@Zugzug I decided to go back just now and listen (with pain and difficulty) to the webcast. I don't think this has been mentioned yet, or at least it has not been appreciated, but apparently the actual improvement in WR scores in the treatment groups were not anywhere near what they had seen in the the original Phase 1/2 study as well as the recent off-label study. This is why, Carl says, they make reference to this "dampening" effect with repeated doses that they don't quite understand on a molecular level.
Carl then goes on to say that the placebo group, in parallel, improved, but when they looked at their historical records compared to the baselines when they entered the trial, there were inconsistencies. He makes it clear - and I somehow missed this yesterday - that these inconsistencies were found across the WHOLE study. In other words, patients in BOTH the placebo and FX-322 group had inconsistencies in their historical records compared to their baseline values. It sounds like a catalogue of errors with an absolutely disastrous outcome. I'm starting to believe this might not be quite over.
Edit: When asked asked about whether they would change WR score entry requirements, Carl said they are looking forward to the opportunity to better define what a responder will look like, but he also said they felt ok with where they drew the line for WR scores. In other words, it sounds like they plan to dig through the individual data post 210-day readout and figure out who the idiots (non-responders/fakers) were.
Keep in mind that I can't listen to the webcast so it creates an unfortunate lack of information for me.
Here's what I don't understand with the faker defense. Exactly as you say, it doesn't surprise me at all that they found inconsistencies in the whole study. Even just mathematically, let's say there are 10% fakers, or 9 people. There are 24 placebos and 72 treaters. We would expect about 7 fakers to go into the treater group and 2 fakers to go into the placebo group. That gives the treaters an advantage.
If we consider some extreme distribution of the fakers, so instead of a nice 7 and 2 split, let's say it's totally nutsy disproportionate. Like let's say 5 or more (of the 9) fakers landed in the placebo group, by chance. What is the probability of this?
It ends up being
(24 choose 5)*(72 choose 4)...
+ (24 choose 6)*(72 choose 3) ...
+ (24 choose 7)*(72 choose 2) ...
+ (24 choose 8)*(72 choose 1) ...
+ (24 choose 9)*(72 choose 0)
/
(96 choose 9),
which equals approximately 0.0406, or 4.06%.
In other words, in all likelihood, the "liar" factor should have been proportionately dispersed between groups.

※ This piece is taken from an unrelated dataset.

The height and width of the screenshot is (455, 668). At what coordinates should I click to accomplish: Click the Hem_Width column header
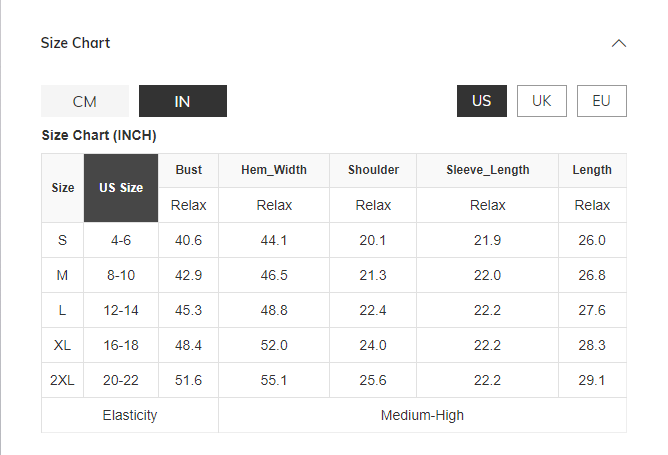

Now, regarding the lying itself. Here's what I can't understand. So the theory is that lying got them in, but then their baselines were their real score (higher). In a sense, how does it matter how they got in if they still performed the study correctly?

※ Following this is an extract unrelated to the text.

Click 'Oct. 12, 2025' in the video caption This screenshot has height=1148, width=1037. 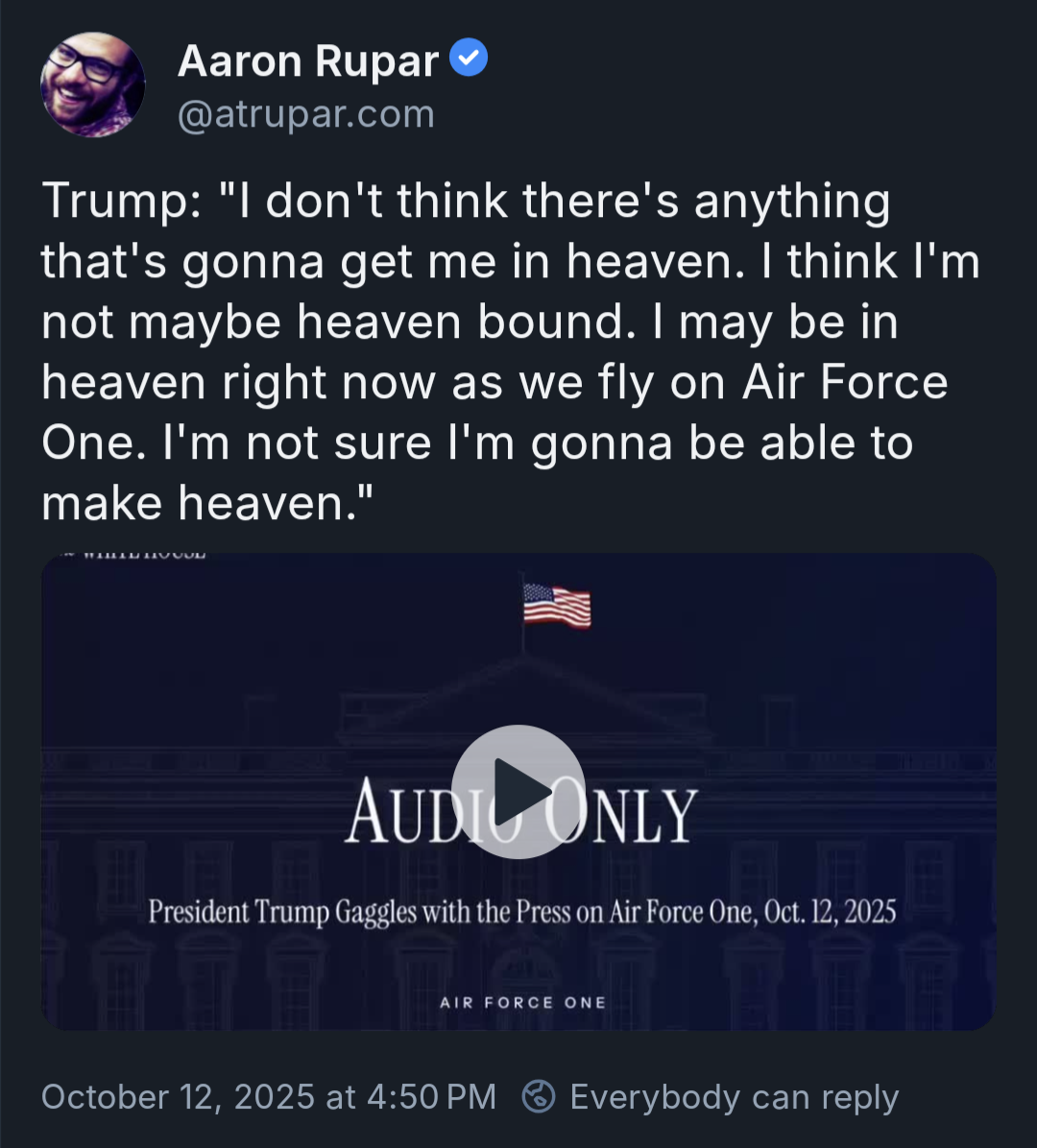coord(830,912)
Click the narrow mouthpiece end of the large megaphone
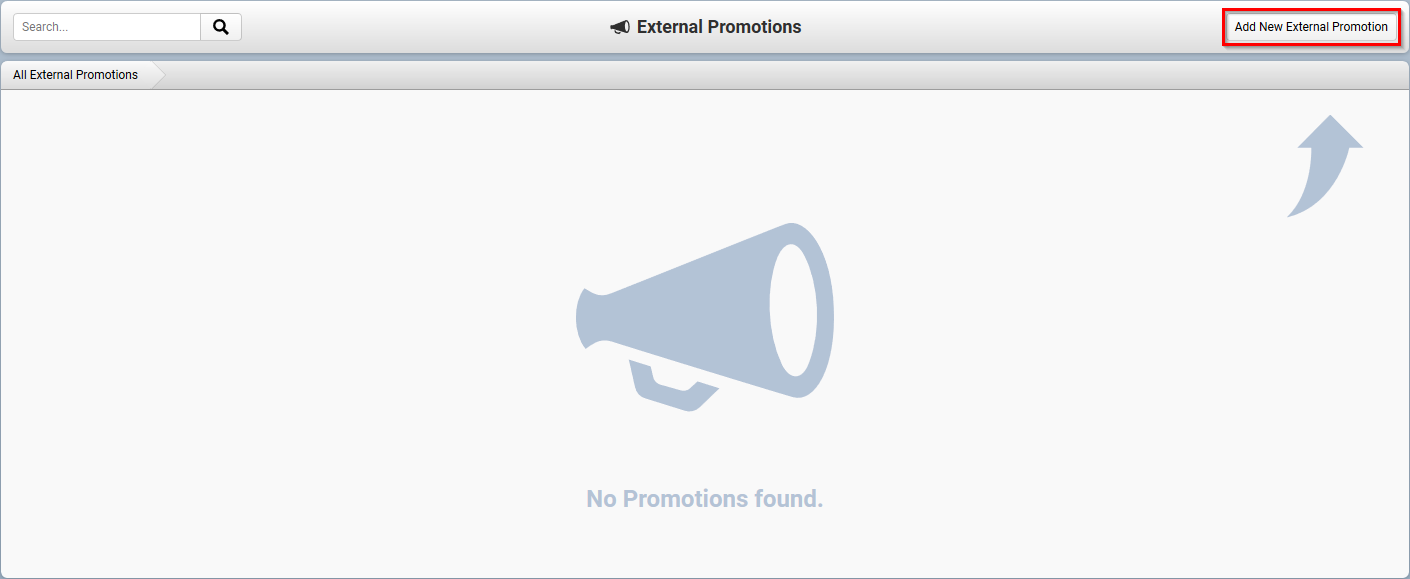1410x579 pixels. point(592,318)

If I understand what LeBel is really suggesting, it's that the
treatment group was actually held back because the baselines started closer to the ceiling effect than they anticipated, disproportionately to the placebos.
In other words, I don't think the argument is that the placebo group got a bunch of liars. I think it's that across the board, their filter (which the bull thesis largely rested on) was nullified. Again, apologies if I am inferring incorrectly since I can't listen to it. So basically, the big mistake was that across, the board, there weren't enough true severe cases to enjoy a lack of ceiling effect.

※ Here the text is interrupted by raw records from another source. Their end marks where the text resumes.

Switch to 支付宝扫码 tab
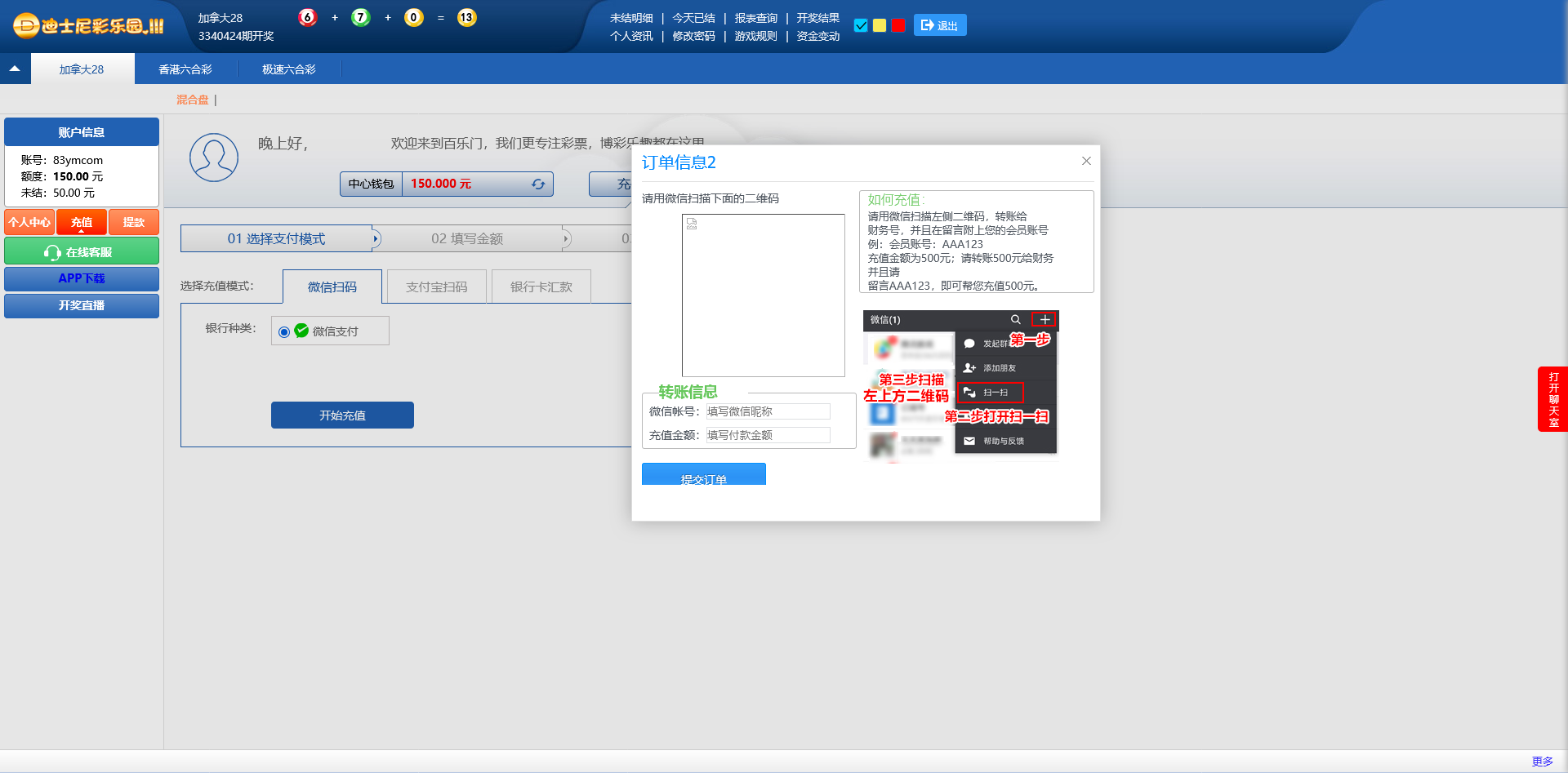Image resolution: width=1568 pixels, height=773 pixels. (436, 287)
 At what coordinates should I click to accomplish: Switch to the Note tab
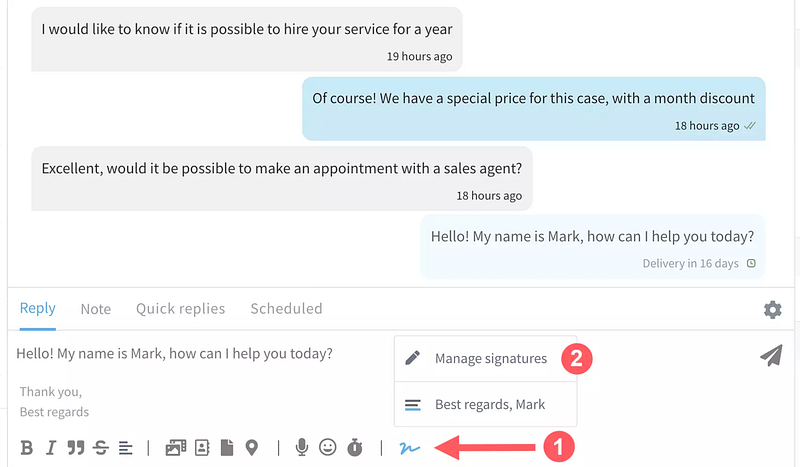click(96, 309)
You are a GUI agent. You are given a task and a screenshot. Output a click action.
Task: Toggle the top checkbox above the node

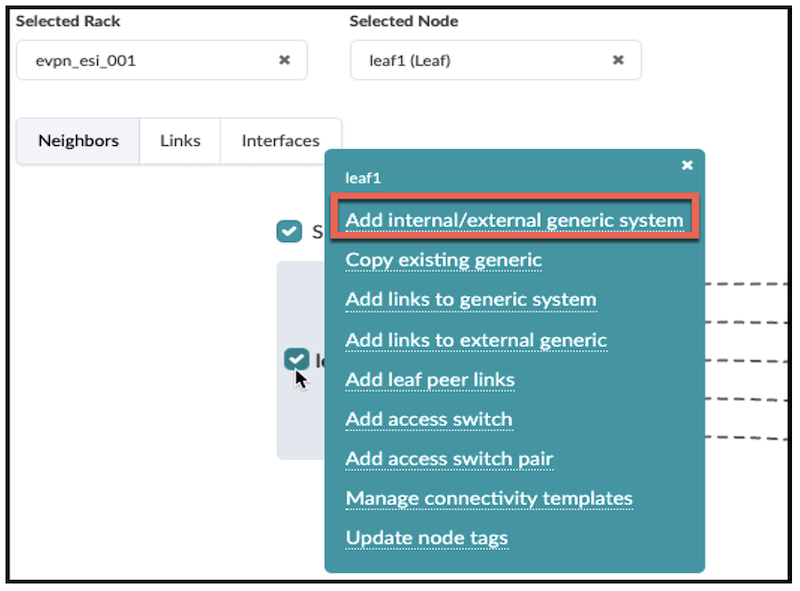(x=289, y=231)
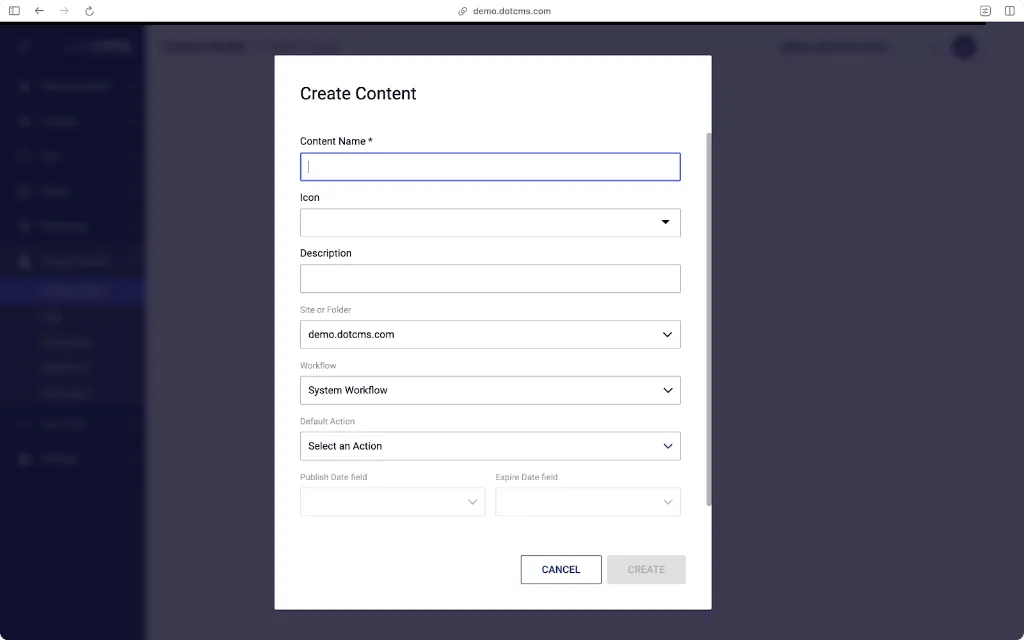This screenshot has width=1024, height=640.
Task: Click the demo.dotcms.com address bar
Action: pyautogui.click(x=511, y=11)
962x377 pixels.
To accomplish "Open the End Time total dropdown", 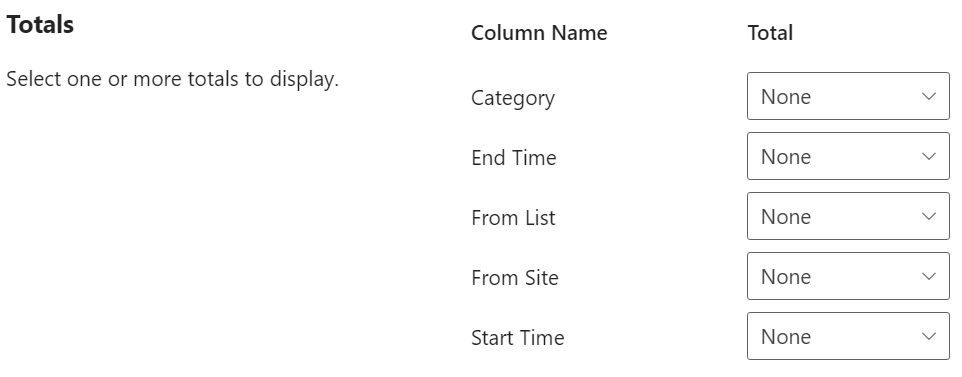I will [848, 157].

This is fair, as the separation between placebos and treaters should be much more significant with less ceiling effect (see Phase 1).
It does seem like they are on to something with the "don't step on the lawn" analogy. However, if the Phase 1b remaining trials are not strong, this theory is gone.
Then what remains is really a defense of "everyone didn't have enough hearing loss," which is fair, but it's not great to still not see the treaters dominating the placebos.